Increase your retirement contributions

Selena Maranjian: A particularly effective way to spend $1,000 is to increase your IRA or 401(k) contribution by that much for the year -- and to keep it at the new, higher level if you can. Remember that IRAs have an annual contribution limit of $5,500 for 2016 (plus an extra $1,000 for those 50 or older), and that 401(k)s can accept even more money. The current maximum contribution to 401(k) accounts is $18,000 -- plus an additional $6,000 for those 50 and older, for a whopping max of $24,000.

To get an idea of what a difference $1,000 can make to your retirement, consider this example: Imagine that you contribute $10,000 annually, in total, to your IRA, your 401(k), or both, for 25 years. Let's say that it grows by an annual average of 8%. At the end of 25 years, you'll have just about $790,000. If you managed to sock away $11,000 per year over those 25 years, though, your end sum would top $868,000 -- significantly more. Specifically, you'd have about $79,000 more, just by having invested an additional $25,000 -- $1,000 per year.

Few of us are going to want to live on Social Security alone, and even fewer have pensions awaiting us in retirement. Thus, it's rather critical to sock away money for retirement. More and more people are living into their 90s -- you want to be able to afford to do that.

Image source: Pixabay.

Get smart about healthcare costs

Todd Campbell : All these ideas are great ways to make the most of an extra $1,000, but an often overlooked and savvy money move for that extra money is establishing a flexible spending account (FSA) or health savings account (HSA).

Many employers offer these plans to workers, and they're great because they allow you to pay for out-of-pocket healthcare costs with tax-free money. FSAs can be combined with any health insurance plan to cover dental work, co-pays, and other healthcare costs. You can contribute up to $2,550 to one this year.

HSAs have to be paired up with qualifying high-deductible health insurance plans. If your plan qualifies as one, then up to $3,400 (for individuals) or $6,750 (for families) can be stashed away in them.

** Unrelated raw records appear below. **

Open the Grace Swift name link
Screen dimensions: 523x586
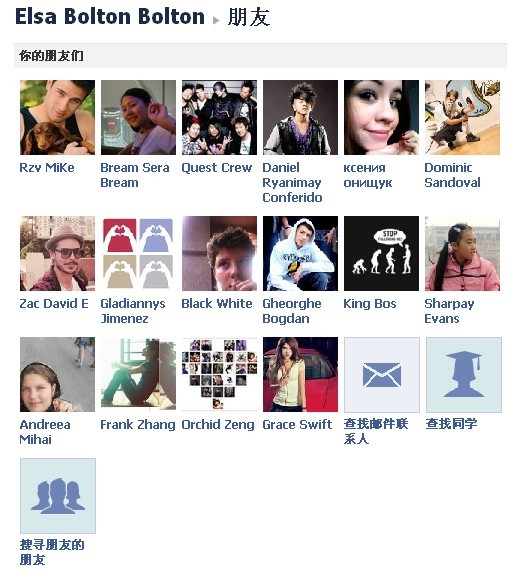pos(297,425)
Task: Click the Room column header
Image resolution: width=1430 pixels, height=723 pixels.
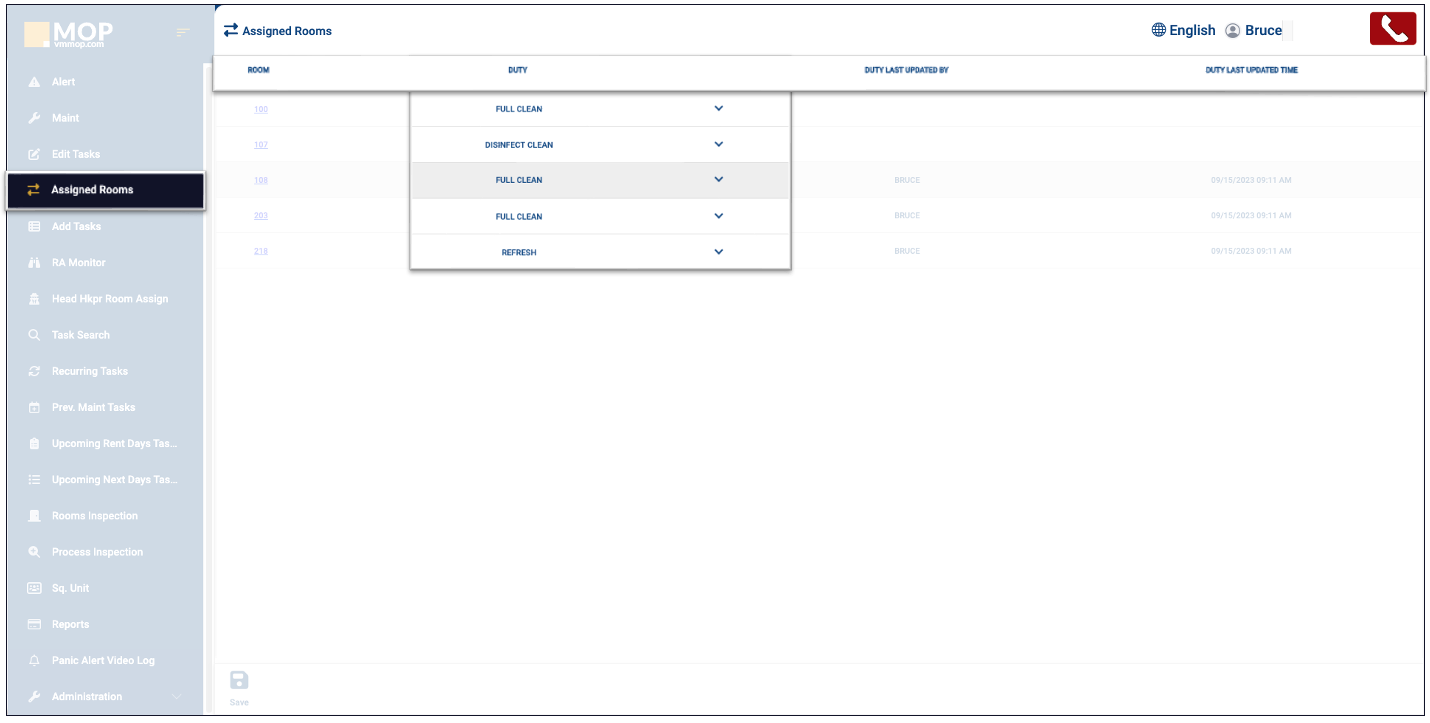Action: 258,70
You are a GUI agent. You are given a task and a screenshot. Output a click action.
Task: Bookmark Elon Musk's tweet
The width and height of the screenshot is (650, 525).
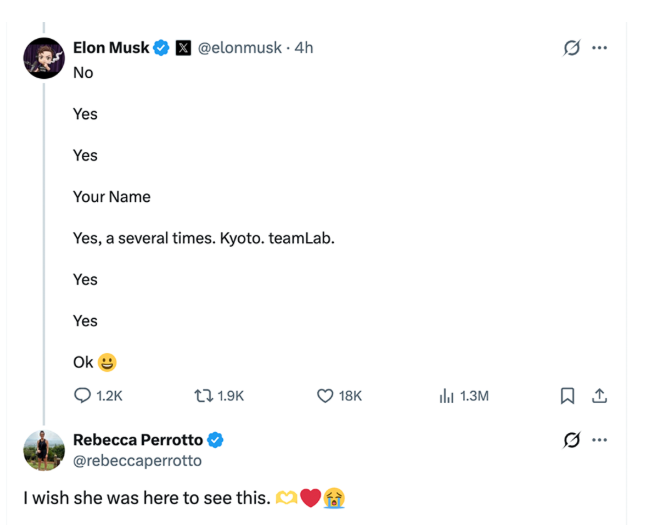(567, 396)
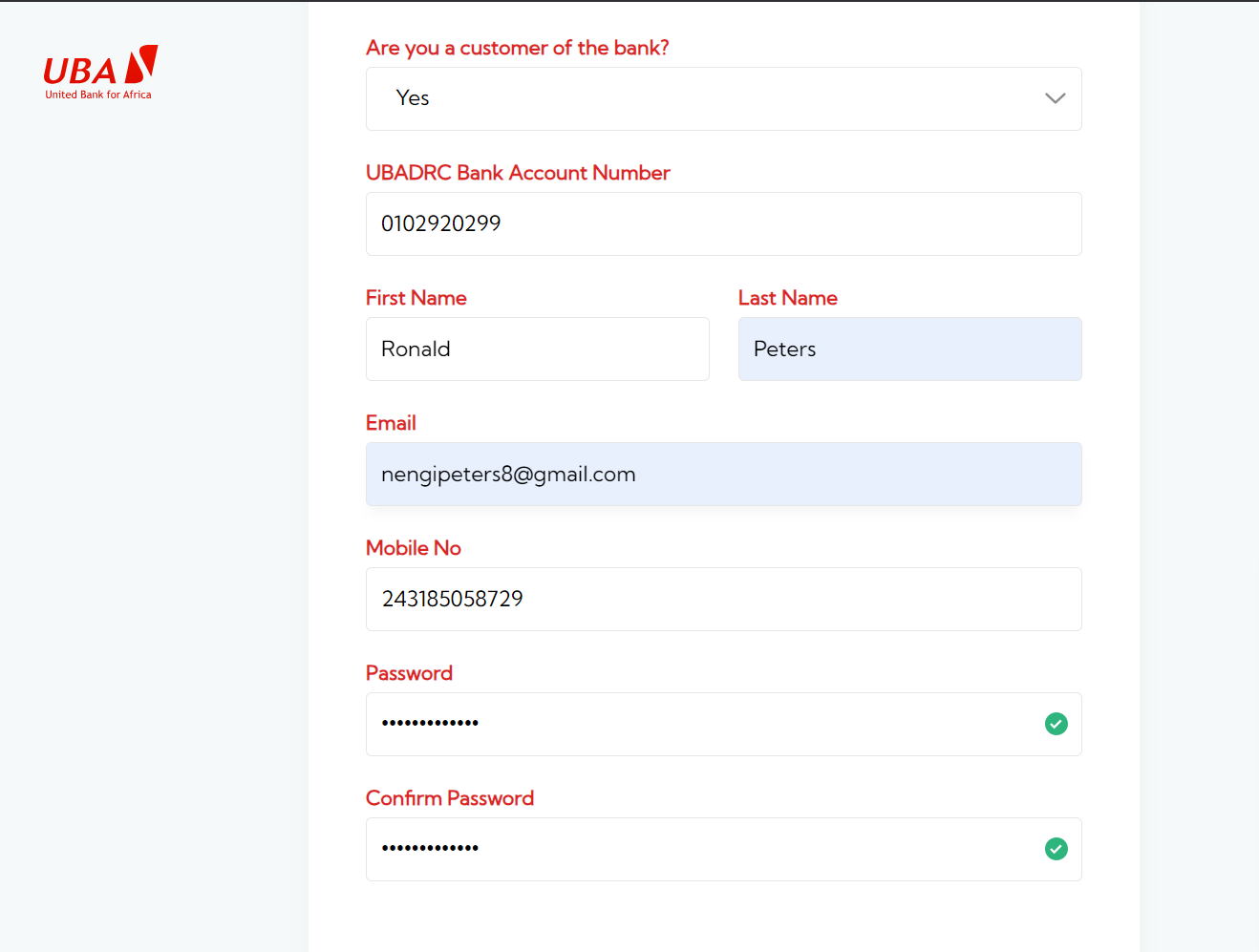Image resolution: width=1259 pixels, height=952 pixels.
Task: Click the 'Confirm Password' label text
Action: (x=449, y=798)
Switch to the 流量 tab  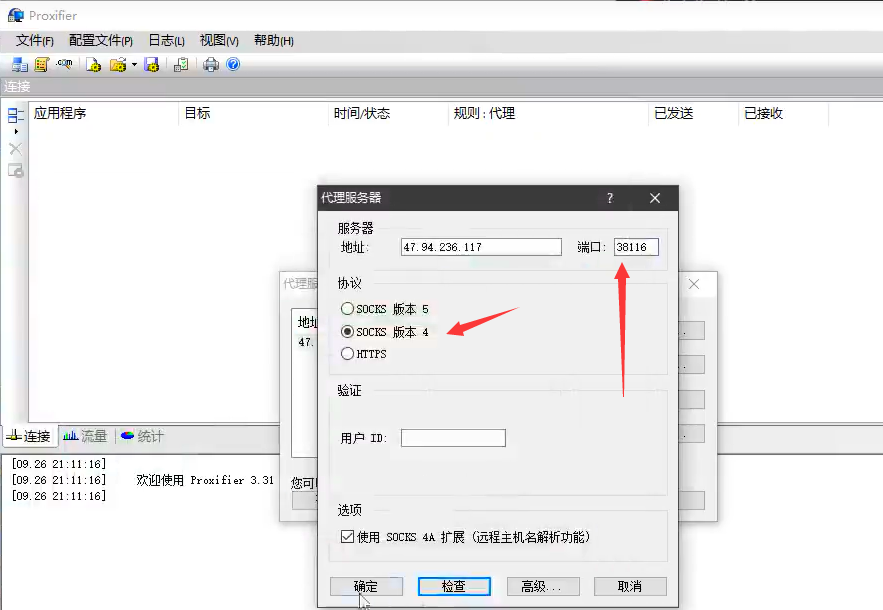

In both cases, as long as the money is used for qualified medical costs, it won't be subject to federal income tax, and since a family of four could easily eclipse $1,000 in out-of-pocket costs annually, using these plans delivers an impressive return that's equivalent to your income tax rate.

However, there are some rules to remember about FSAs and HSAs. For example, money in an HSA can be rolled-over year after year, but money that's put in an FSA typically must be used in the year it's contributed. Therefore, make sure you don't put that extra $1,000 into an FSA unless you know you'll use it, or you'll risk losing it.

The tax benefits of FSAs and HSAs make them worth investigating, so chat with your human resources department about them soon!